TEXTE DE LA PAGE
Yseult interview live
Culture

La Vida Lockdown 3 : confinement ou pas, Yseult gère tout solo

« C’est compliqué quand t’es habituée à être en fast life et puis d’un coup on te met en pause. Là tu te dis : “Je vais peut-être me faire un gommage !” »
Souria Cheurfi
Brussels, BE

Suivez nos lives « La Vida Lockdown » sur Instagram tous les mercredis à 17 heures.

Originaire de Paris, Yseult se sent chez elle à Bruxelles, et c’est parmi nous qu’elle confine avec sa copine Claire Laffut. Comme est est habituée à mettre des distances avec ses proches, l’artiste vit plutôt bien ce confinement. Même si niveau créa, c’est pas trop ça, elle continue de s’auto-manager et fait la promo de son EP « Noir » sorti en octobre dernier.

Publicité

On a parlé liens familiaux, militantisme et indépendance avec une Yseult plus rayonnante que jamais, en live depuis sa salle de bain.

VICE : Salut Yseult. Ça a été ton jour 21 de confinement ?
Yseult : Pour moi ça fait un peu plus. Je me suis confinée avant le début du lockdown avec Claire Laffut. On a deux semaines dans les dents de plus. Je me sens bien, je prends soin de moi, je gère mes négos, la promo de mon clip et de mon EP. Franchement je ne sens plus le confinement. C’est vraiment ma vie.

On s’habitue, bizarrement.
De ouf. En tant qu’artiste, quand t’es pas en mode création d’album et que tu peux en vivre, t’es tout le temps chez toi. Tu fais ton studio chez toi ou tu vas au studio. On a l’habitude d’être confiné·e.

« La moindre des choses c’est de penser à celleux pour qui c’est vraiment la hass. »

T’as décidé de rester à Bruxelles pour le confinement, avec la chanteuse et artiste Claire Laffut. Vous habitez ensemble ?
Non. Chacune son appartement. Mais le début du confinement on l’a vraiment fait ensemble non-stop. Elle a même fait de la peinture sur mon corps, c’était n’importe quoi ! J’avais l’impression d’être en colonie de vacances.

En fait, il est agréable le confinement ici. Là je vois mes voisin·es : y en a un qui fait un barbec. Tout le monde est chill ici. Je l’ai pas fait à Paris, mais ça a l’air compliqué. C’est moins stressant ici.

Vous avez votre propre série d’interviews en live sur Insta aussi. T’aimes faire des interviews ?

DONNÉES DISPONIBLES
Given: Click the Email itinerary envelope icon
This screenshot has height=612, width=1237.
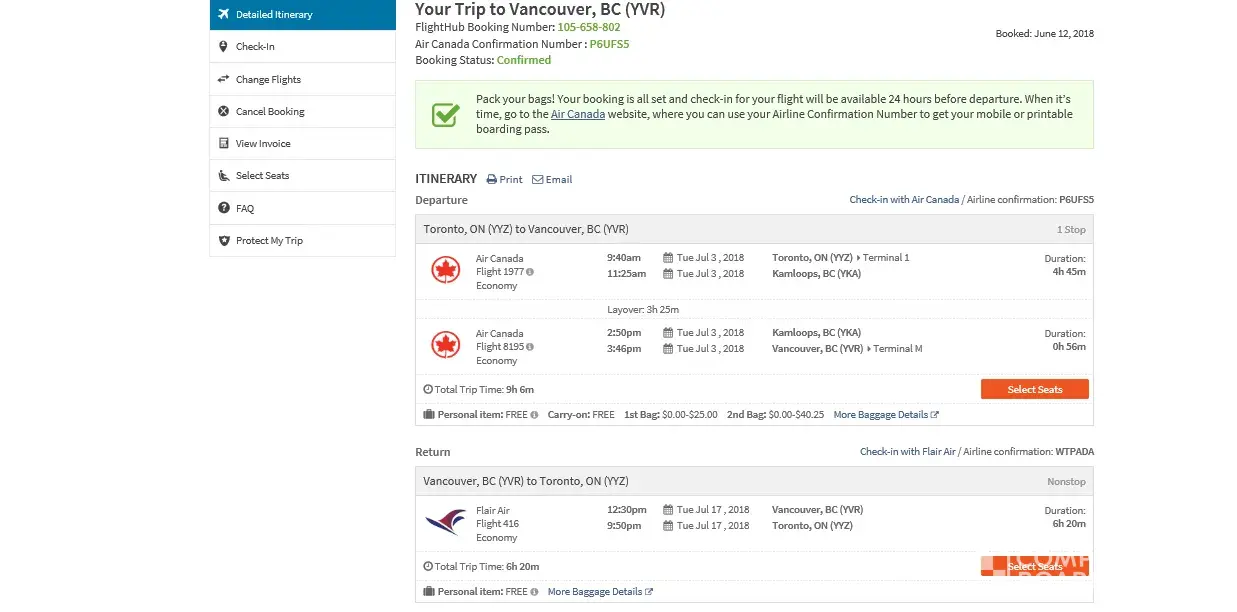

CONSIGNE
Poursuivez l'interview d'Yseult sur son confinement à Bruxelles, à partir de la dernière question posée.

RÉPONSE CI-DESSOUS
On en avait marre de voir des lives où en fait il ne se passe rien. Quitte à faire des lives, autant que j’apprenne à connaître une Lio ou une Chilla, que je creuse un peu sur ce qui se cache derrière le côté superficiel. C’est une belle expérience car on se croise mais on se parle pas beaucoup. J’ai des aprioris sur les gens, comme tout le monde. Et là c’est cool de pouvoir poser des questions intimes et qu’elles se livrent. J’espère le faire encore longtemps.

Publicité

On t’engage ?
De ouf ! Mais vraiment.

Bon t’as l’air de bien vivre la situation mais y a pas un truc qui te manque en particulier ?
Franchement. Sincèrement. Rien du tout. Je sais qu’en Afrique et ailleurs c’est autre chose. Ici on est bien sur nos balcons. La moindre des choses c’est de penser à celleux pour qui c’est vraiment la hass. Je suis en vie, je mange, je bois, je me repose, je lis, je fais même des coloriages ! Par contre les livres de coloriage sont à 6 Eu. Sérieux ? Mais sinon il me manque rien, à part des trucs superficiels, genre un mec à la limite quoi !

« Pour les festivals, à mon avis c’est mort. Je suis en train de réfléchir à un système de concerts virtuels. »

T’avais pas mal de dates prévues ces mois-ci. Comment ça se passe pour gérer ça ?
Pour les festivals, à mon avis c’est mort. Là je suis en train de réfléchir à un système de concerts virtuels. C’est relou j’avais plein de festivals prévus. Mon concert à la Madeleine en Novembre est maintenu, mais on verra.

C’est un peu une leçon de vie. J’ai pas fini de développer mon projet et ça mérite encore de l'asseoir, de le développer et c’est pas plus mal. Je comptais sortir un nouvel EP avec des clips et annoncer une tournée pour ensuite revenir avec un album. Dans tous les cas je vais faire ce que je devais faire, mais ça me laisse du temps de tout développer.

La première chose que tu feras quand on ne sera plus en confinement ?
J’irai à la piscine. J’adore l’eau, même la pluie. Quand je suis dans l’eau j’ai l’impression de faire 40 kg, du coup je me dis : « Ah, c’est ça de faire une taille 36 ! »

Publicité

Comment se passent tes journées ? T’as une routine qui s’est installée ?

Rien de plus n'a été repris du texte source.